_What you are asked to do:_ Copy the lines word for word from the line with "Screen dimensions: 1313x820" to the line with "point(567,113)", including both of those lines. Leave the pictures out.

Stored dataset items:
- - - -

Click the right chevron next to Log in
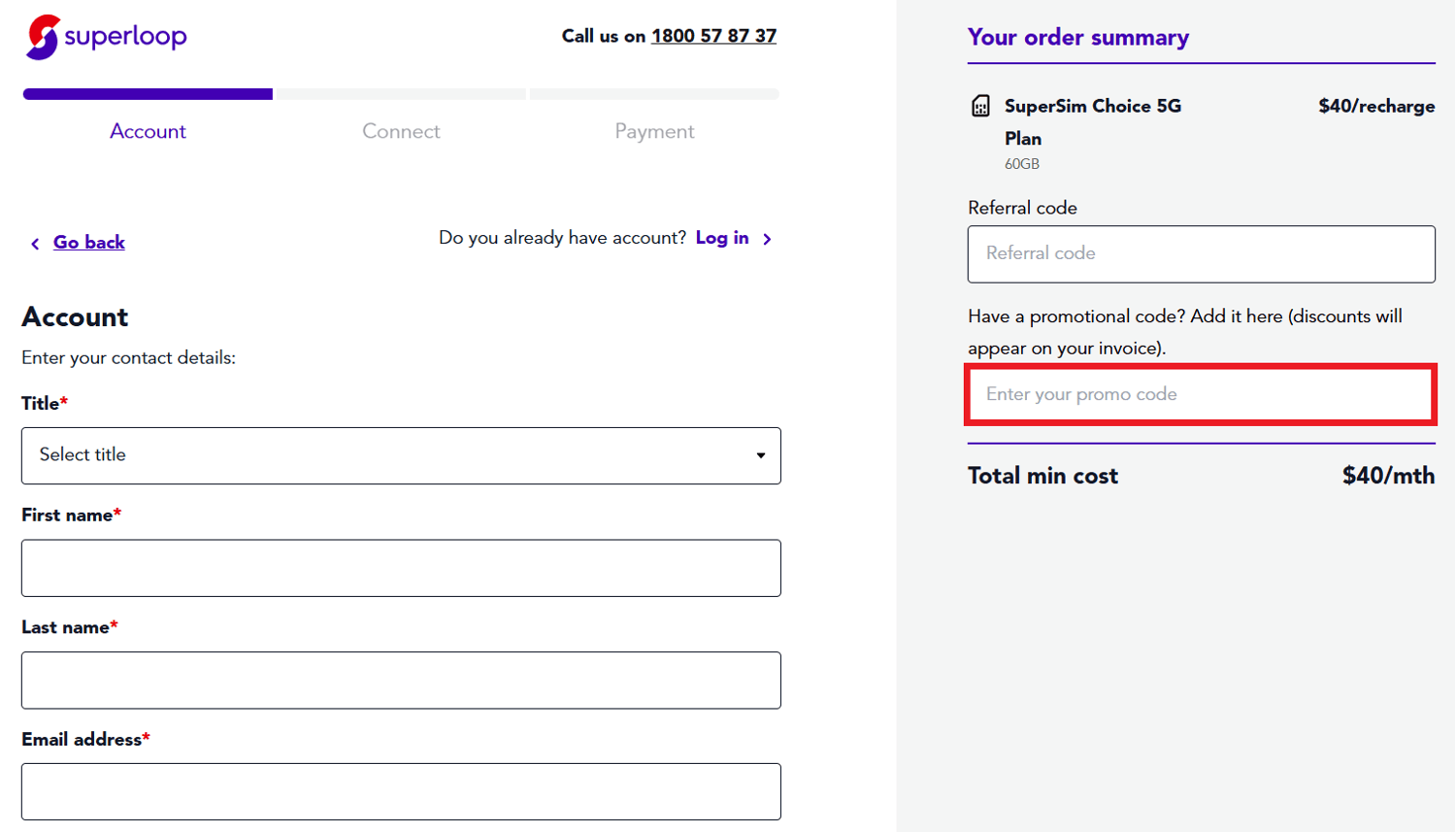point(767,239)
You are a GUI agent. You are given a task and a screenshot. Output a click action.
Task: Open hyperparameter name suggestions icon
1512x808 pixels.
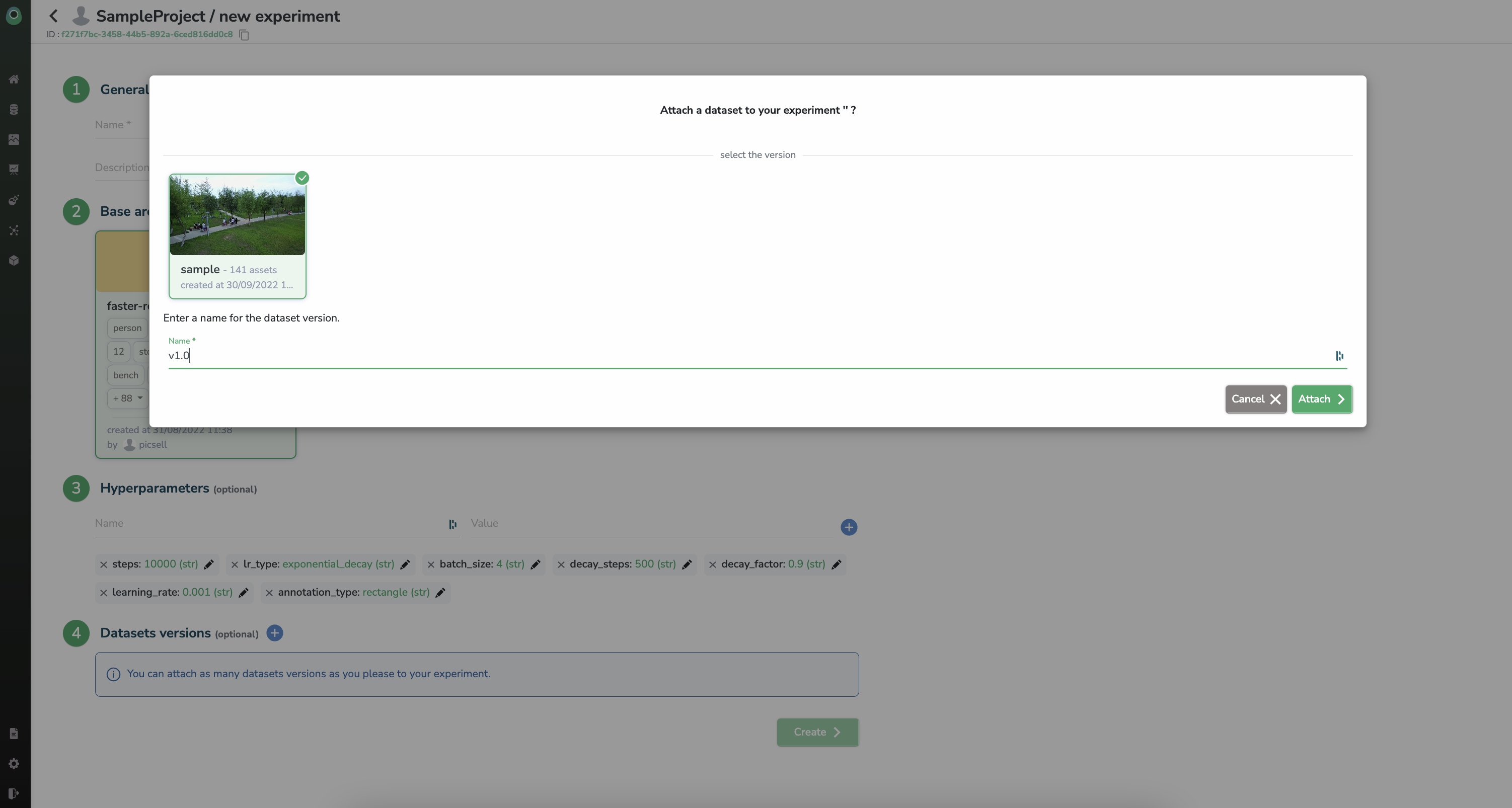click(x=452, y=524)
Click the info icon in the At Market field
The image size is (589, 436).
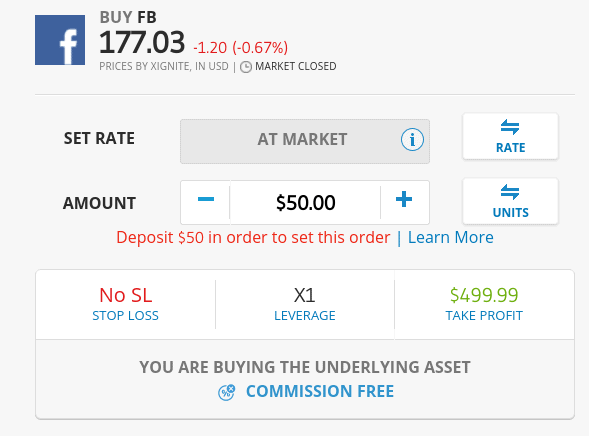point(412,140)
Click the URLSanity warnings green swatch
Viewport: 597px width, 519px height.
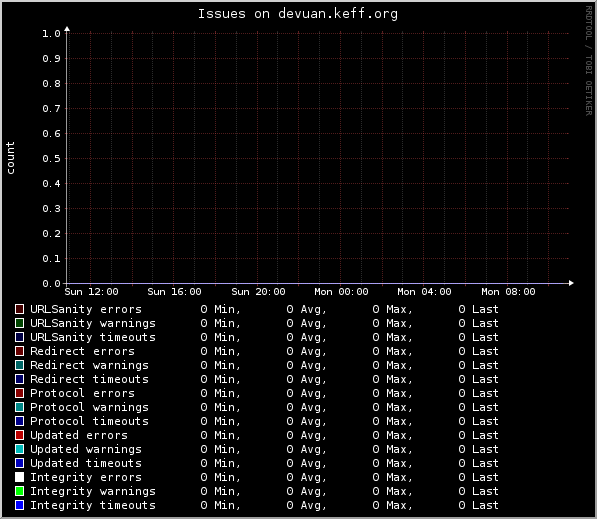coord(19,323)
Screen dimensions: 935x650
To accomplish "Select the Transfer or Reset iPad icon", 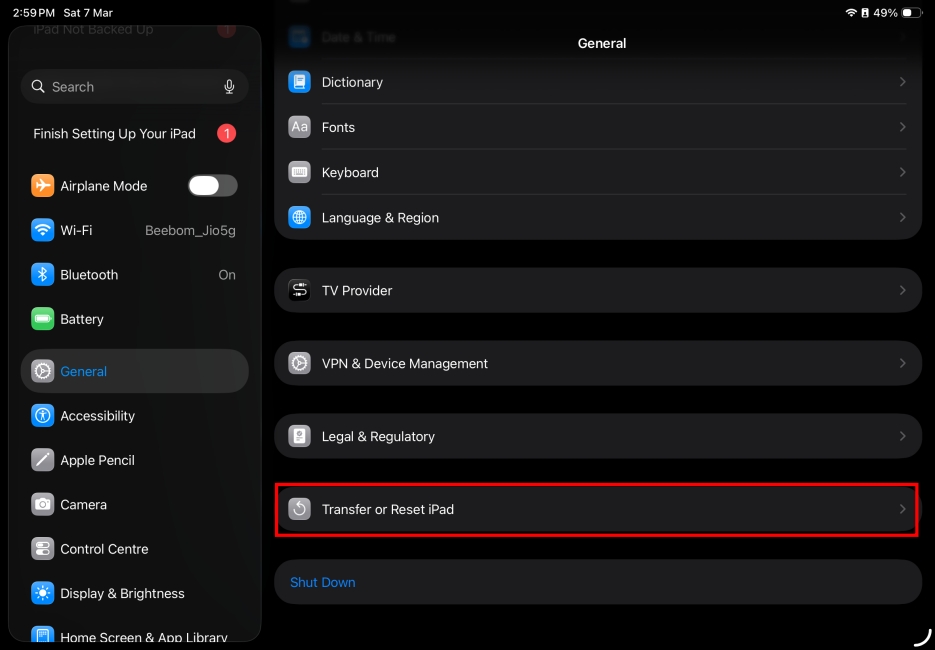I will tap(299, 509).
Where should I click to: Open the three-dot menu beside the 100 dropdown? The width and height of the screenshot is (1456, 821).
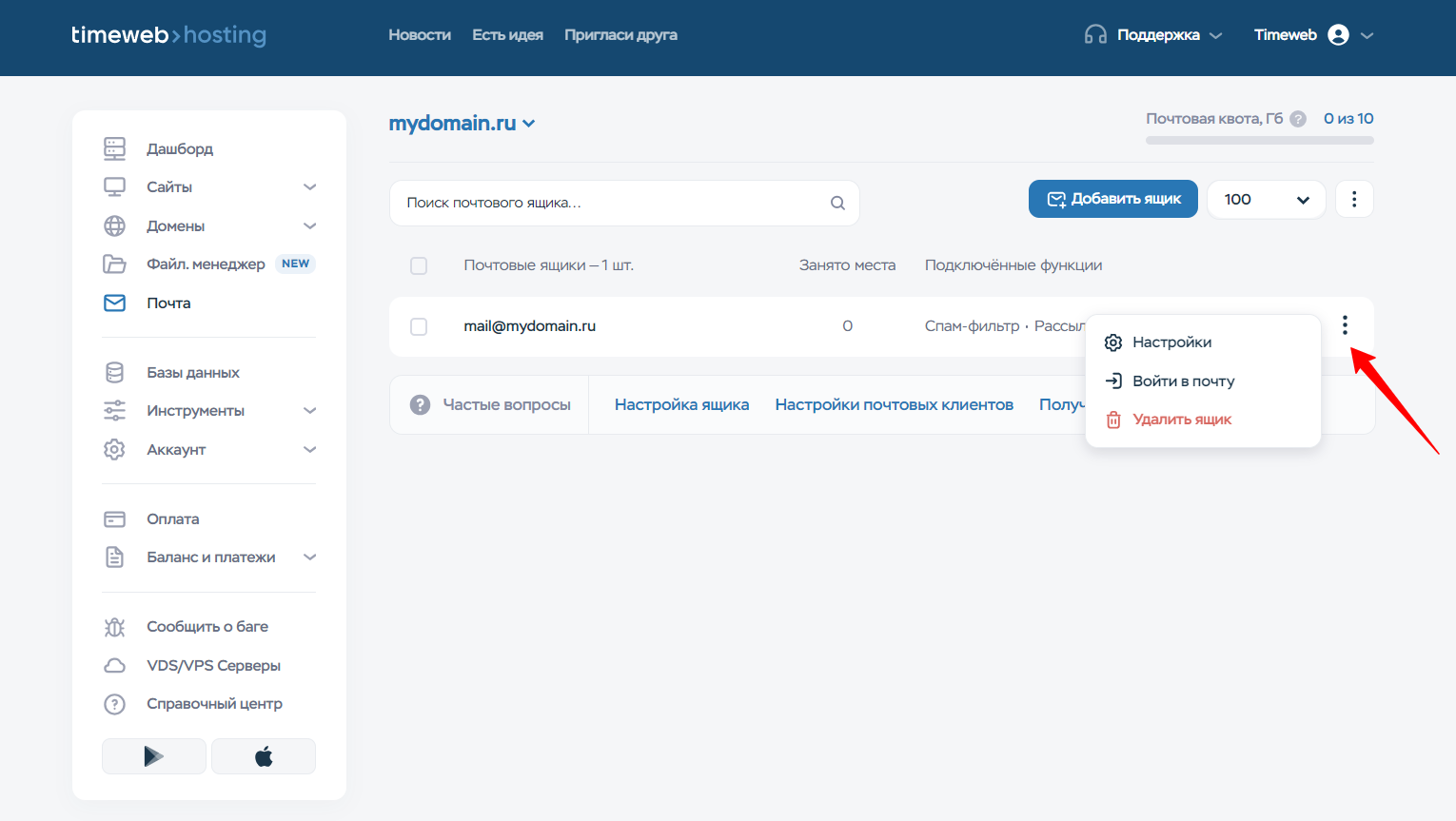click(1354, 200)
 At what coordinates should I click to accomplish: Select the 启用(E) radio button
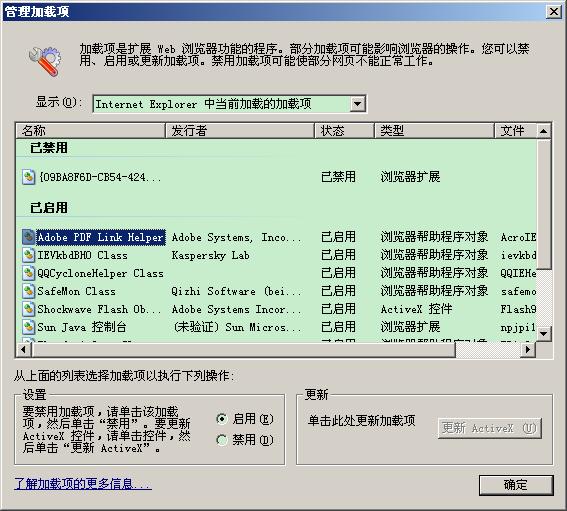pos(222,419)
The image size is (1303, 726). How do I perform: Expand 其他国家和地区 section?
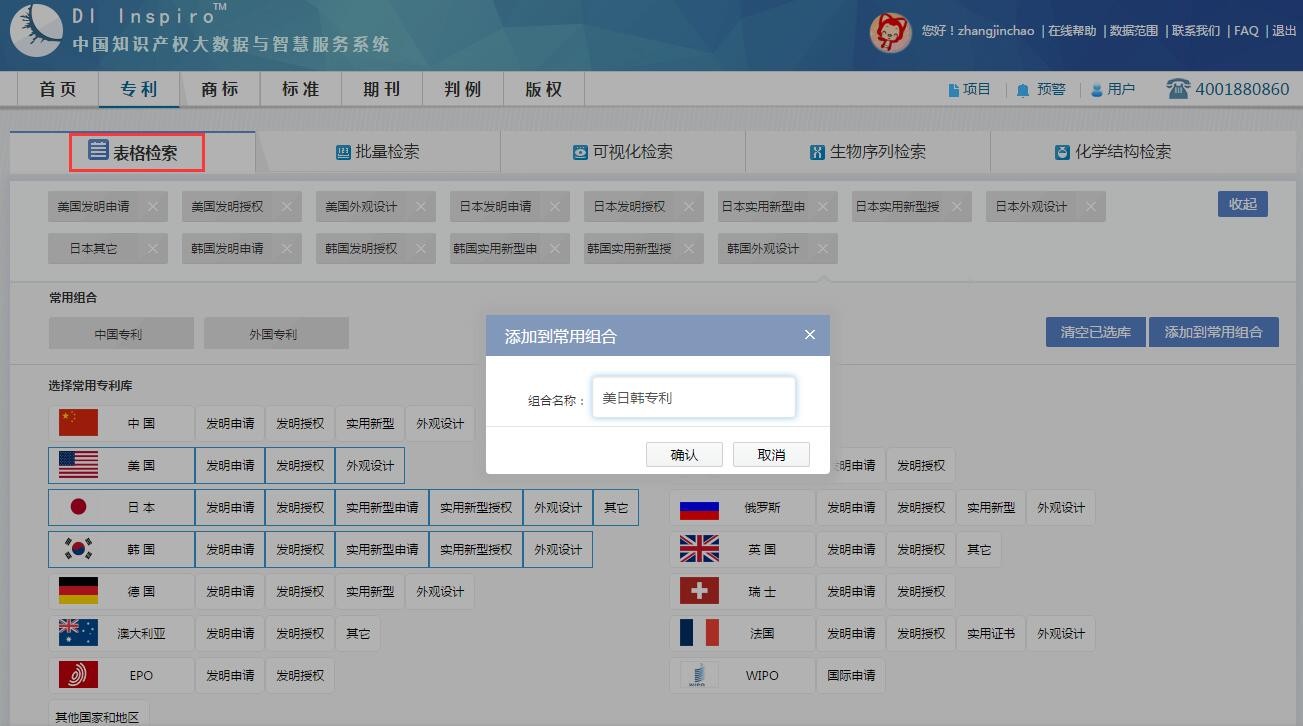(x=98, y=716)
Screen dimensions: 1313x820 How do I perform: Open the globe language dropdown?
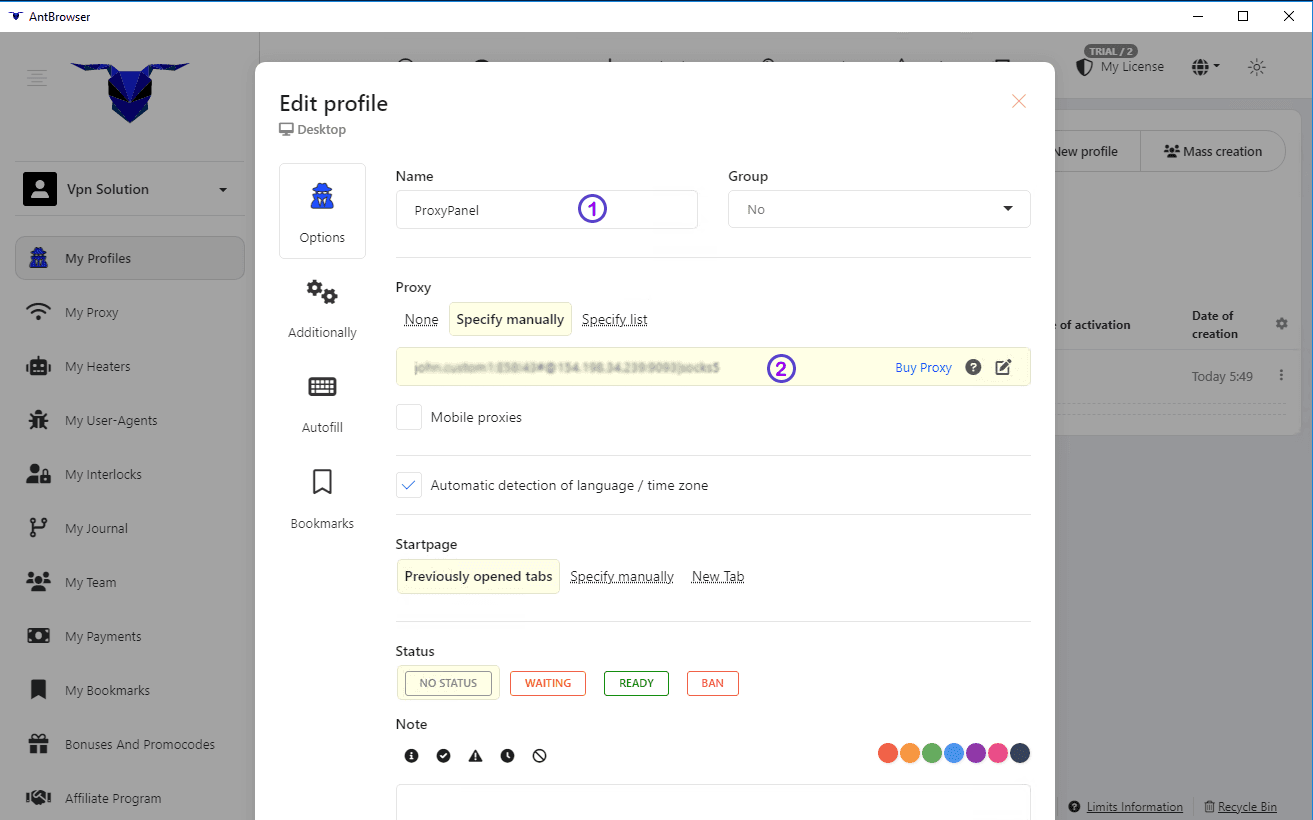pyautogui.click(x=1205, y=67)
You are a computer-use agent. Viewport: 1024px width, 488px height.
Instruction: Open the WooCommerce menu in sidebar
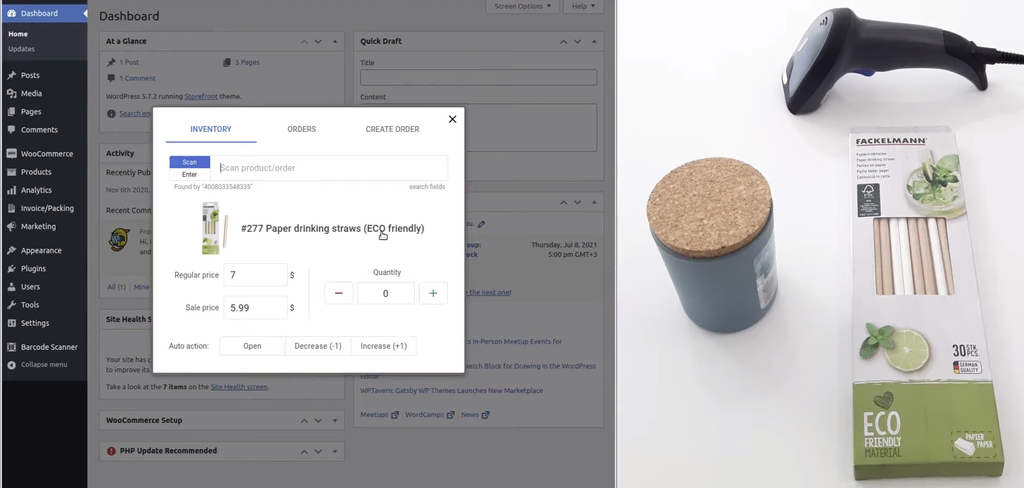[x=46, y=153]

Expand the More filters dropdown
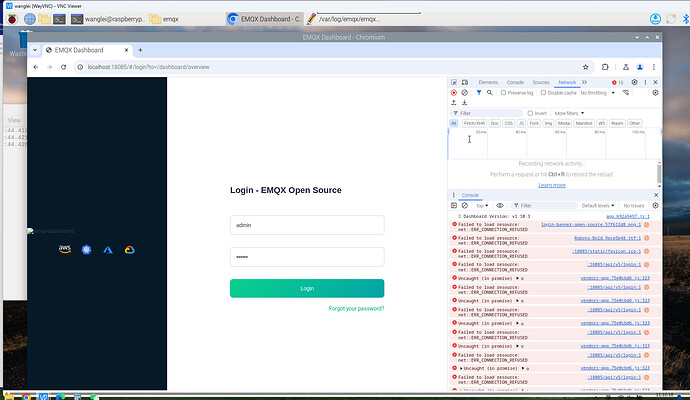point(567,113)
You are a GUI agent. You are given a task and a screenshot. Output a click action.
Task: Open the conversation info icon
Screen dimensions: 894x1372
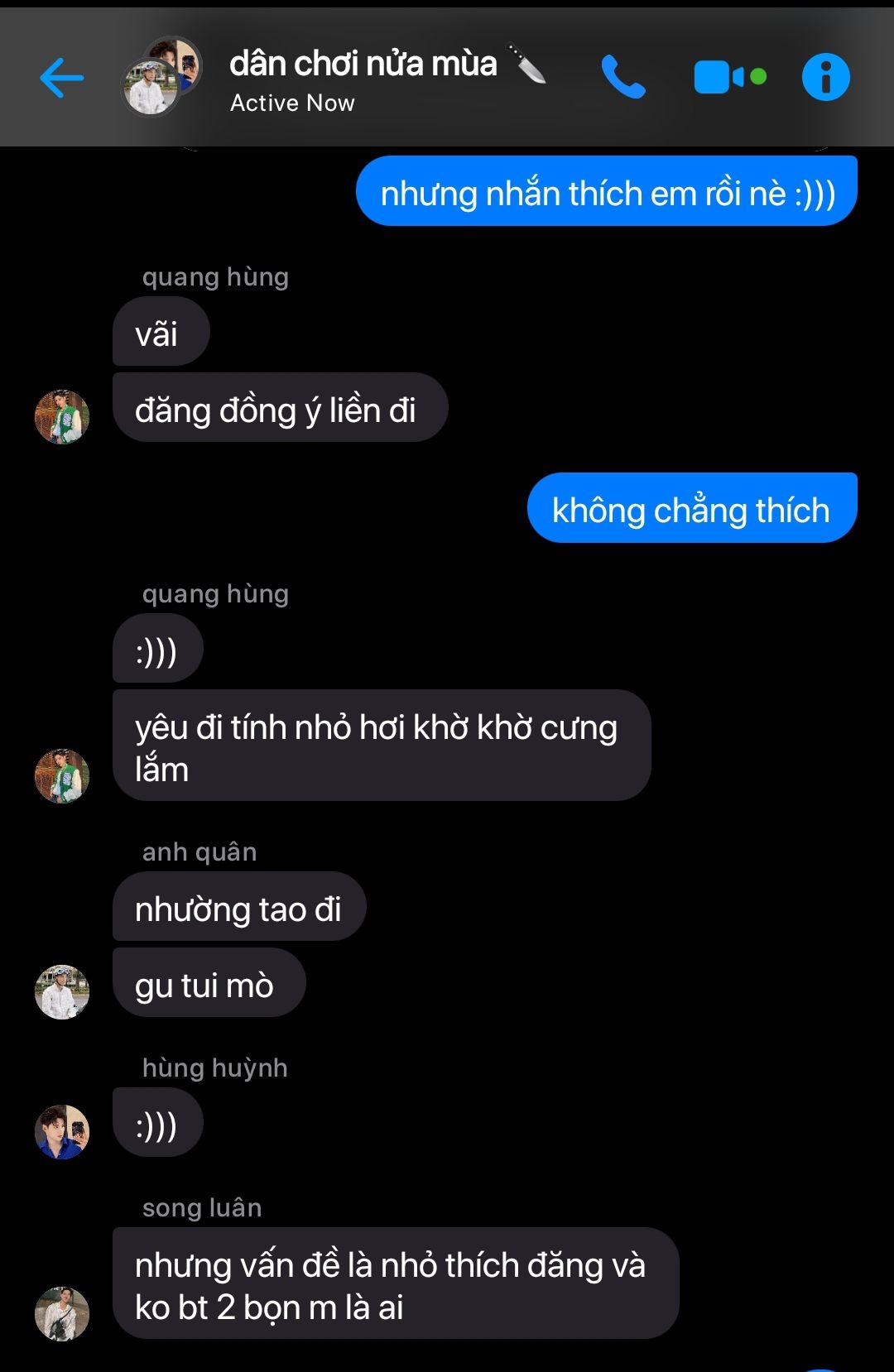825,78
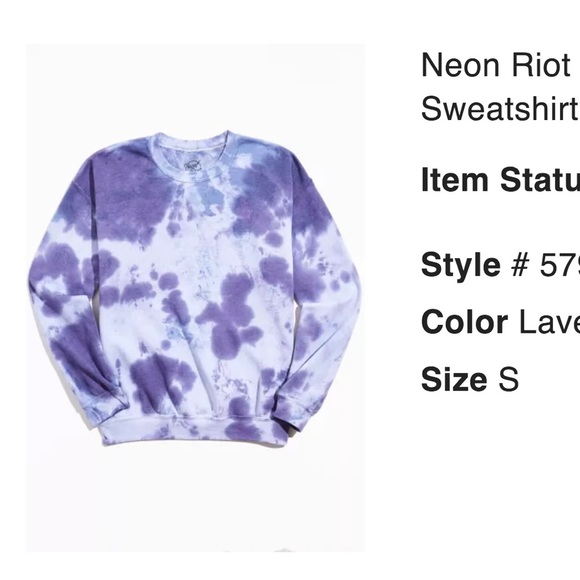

- - - -

_Response below:_
Screen dimensions: 1313x820 How do I perform: Open the globe language dropdown?
pyautogui.click(x=1205, y=67)
You are a computer-use agent. Viewport: 1024px width, 488px height.
Instruction: Open the WooCommerce menu in sidebar
[x=46, y=153]

Expand the More filters dropdown
point(567,113)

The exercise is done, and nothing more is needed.